Luiz Carlos Bresser-Pereira – A abertura comercial em 1990 foi um desastre porque nós, brasileiros, não percebemos que as altas tarifas não eram meramente protecionistas; elas legitimamente neutralizavam a doença holandesa. Em consequência, houve uma enorme desindustrialização do Brasil, que permanece quase estagnado desde então. A abertura financeira, a liberdade de entradas e saídas de capitais no Brasil, foi também um desastre porque privou o país de ter uma política cambial, que foi essencial durante o período de grande desenvolvimento do Brasil (1950-1980).
IHU – O senhor e outros intelectuais brasileiros sempre chamaram atenção para a necessidade de um projeto nacional. Como pensa um projeto de país para o Brasil na atualidade? Que demandas da sociedade brasileira do século XXI este projeto deveria contemplar? Trata-se de um modelo diferente ou parecido com o que se pensava nos anos 1990?
Luiz Carlos Bresser-Pereira – Eu publiquei neste ano o livro Projeto nacional contra a quase-estagnação (Contracorrente, 2025) que trata exatamente desse tema.
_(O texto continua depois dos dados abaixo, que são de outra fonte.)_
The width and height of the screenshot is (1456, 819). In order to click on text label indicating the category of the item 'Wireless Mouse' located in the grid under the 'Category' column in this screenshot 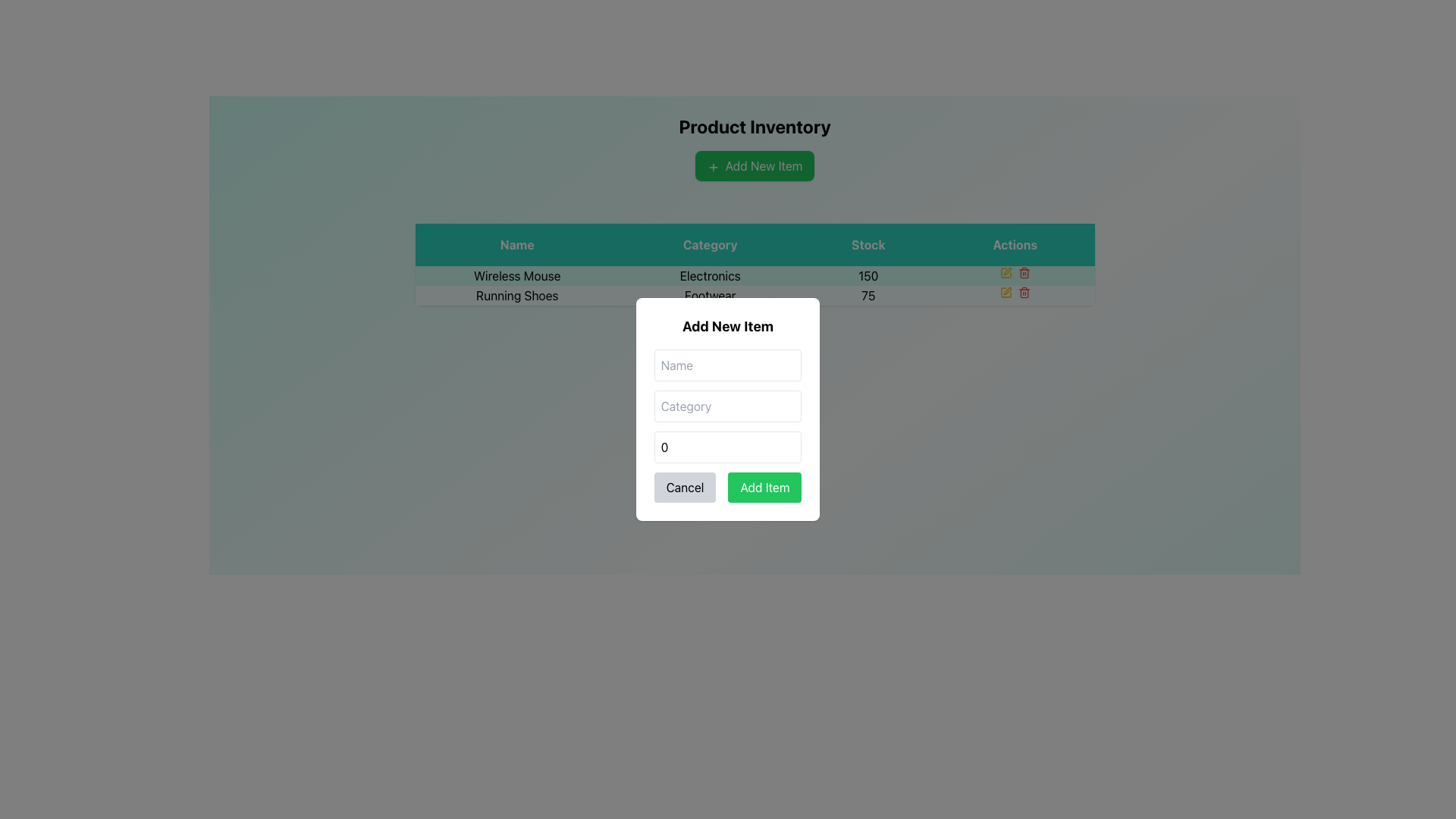, I will do `click(709, 275)`.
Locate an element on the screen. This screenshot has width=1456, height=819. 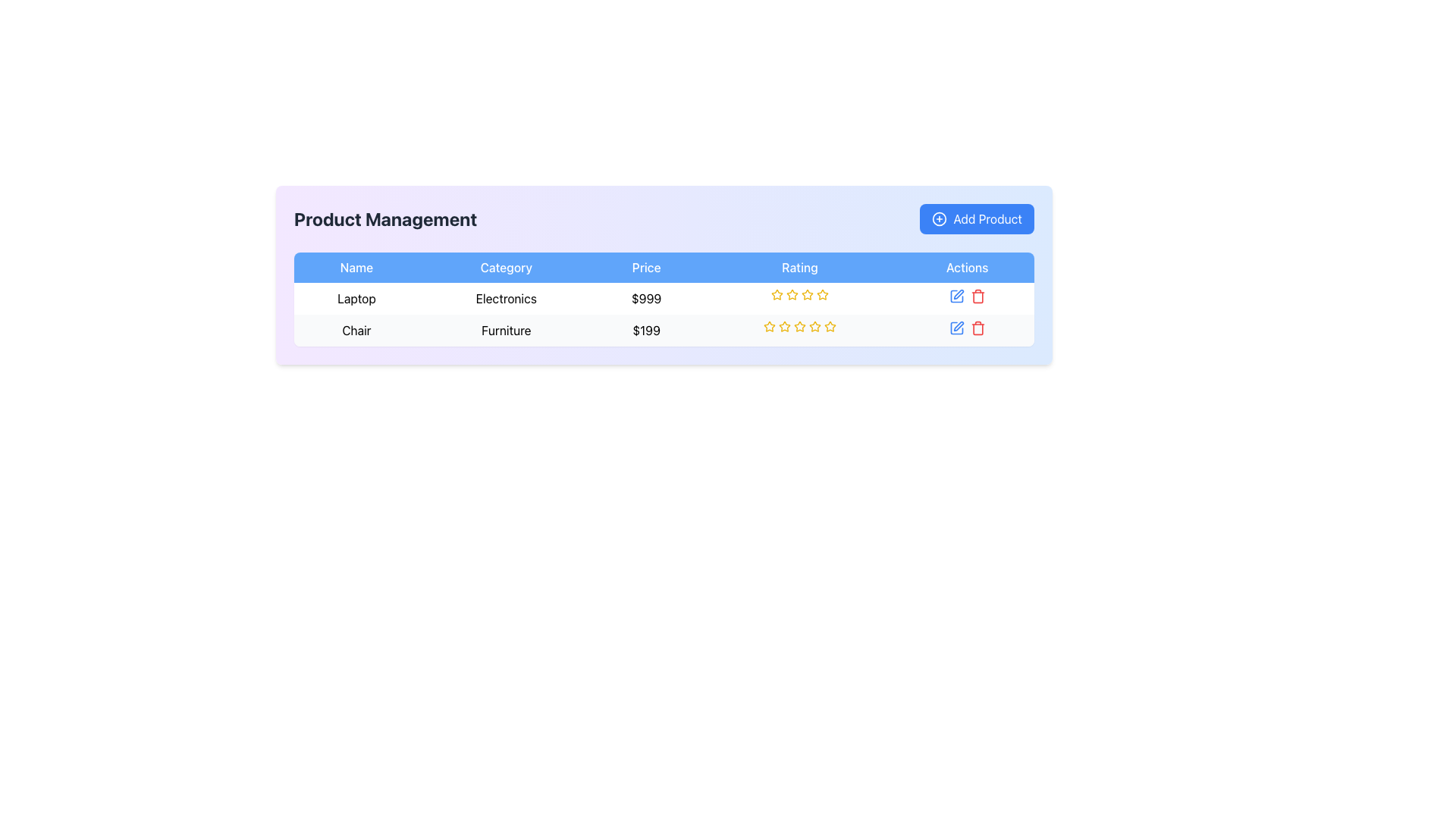
the yellow outlined star icon representing the rating for the 'Chair' product in the second row of the table is located at coordinates (785, 326).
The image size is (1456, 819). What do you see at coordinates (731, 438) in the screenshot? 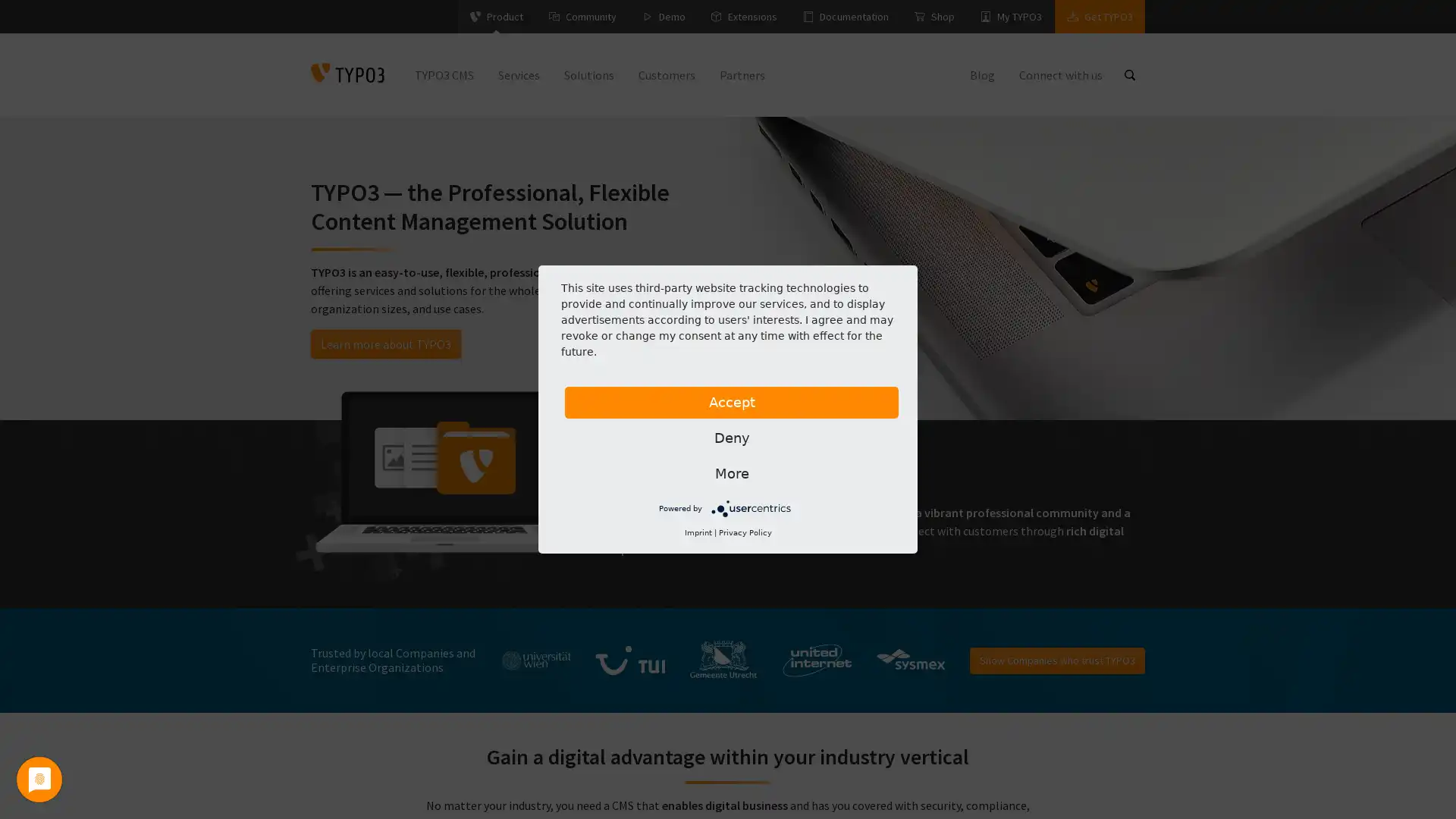
I see `Deny` at bounding box center [731, 438].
Há certas políticas que são óbvias como a necessidade de investir na educação, de investir na infraestrutura, de adotar instituições que garantam a propriedade e os contratos e de manter o mercado competitivo razoavelmente livre, capaz de alocar de maneira mais eficiente os recursos disponíveis. Eu me concentrei nas políticas novas propostas pelo Novo Desenvolvimentismo (o nome da teoria que venho desenvolvendo há mais de vinte anos), especificamente uma política cambial que mantenha a taxa de câmbio competitiva apesar dos déficits em conta-corrente e a doença holandesa, a crítica à política de tentar crescer com déficits em conta-corrente e endividamento externo, além da política do Desenvolvimentismo Clássico e procurar aumentar a poupança pública e o investimento público.